TASK TO CARRY OUT: The required output is the line containing "Task: Tap the Android back navigation button" followed by every later line through the end of the data, all reproduced exactly.

Stored records:
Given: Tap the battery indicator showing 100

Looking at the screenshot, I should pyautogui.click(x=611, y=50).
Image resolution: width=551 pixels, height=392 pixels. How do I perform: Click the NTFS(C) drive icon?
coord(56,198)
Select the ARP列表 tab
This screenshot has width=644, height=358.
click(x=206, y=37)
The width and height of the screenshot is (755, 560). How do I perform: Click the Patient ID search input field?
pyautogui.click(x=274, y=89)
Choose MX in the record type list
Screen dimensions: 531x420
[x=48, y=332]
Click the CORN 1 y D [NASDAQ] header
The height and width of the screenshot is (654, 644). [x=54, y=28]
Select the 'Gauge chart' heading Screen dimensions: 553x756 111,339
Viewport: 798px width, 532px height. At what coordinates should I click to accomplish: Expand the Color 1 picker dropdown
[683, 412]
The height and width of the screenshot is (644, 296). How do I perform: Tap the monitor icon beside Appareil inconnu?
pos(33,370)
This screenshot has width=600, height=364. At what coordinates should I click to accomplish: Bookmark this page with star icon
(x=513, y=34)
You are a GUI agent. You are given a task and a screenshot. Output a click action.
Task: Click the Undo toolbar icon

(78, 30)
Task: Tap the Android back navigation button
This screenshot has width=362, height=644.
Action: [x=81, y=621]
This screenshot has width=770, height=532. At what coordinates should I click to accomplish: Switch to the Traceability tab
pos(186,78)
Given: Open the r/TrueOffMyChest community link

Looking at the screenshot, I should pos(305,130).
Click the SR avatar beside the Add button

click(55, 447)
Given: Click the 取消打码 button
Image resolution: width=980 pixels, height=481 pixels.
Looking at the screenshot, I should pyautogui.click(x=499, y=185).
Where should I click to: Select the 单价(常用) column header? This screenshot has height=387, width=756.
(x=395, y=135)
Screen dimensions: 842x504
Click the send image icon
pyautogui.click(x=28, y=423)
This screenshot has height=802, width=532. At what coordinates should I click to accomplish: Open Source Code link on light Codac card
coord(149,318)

ANSWER BOX:
Task: Tap the Android back navigation button
This screenshot has width=362, height=644.
Action: [x=81, y=621]
This screenshot has width=770, height=532. At what coordinates should I click to accomplish: Switch to the Traceability tab
pos(186,78)
Given: Open the r/TrueOffMyChest community link

Looking at the screenshot, I should pos(305,130).
Click the SR avatar beside the Add button

click(55, 447)
Given: Click the 取消打码 button
Image resolution: width=980 pixels, height=481 pixels.
Looking at the screenshot, I should pyautogui.click(x=499, y=185).
Where should I click to: Select the 单价(常用) column header? This screenshot has height=387, width=756.
(x=395, y=135)
Screen dimensions: 842x504
Click the send image icon
pyautogui.click(x=28, y=423)
This screenshot has height=802, width=532. At what coordinates should I click to accomplish: Open Source Code link on light Codac card
coord(149,318)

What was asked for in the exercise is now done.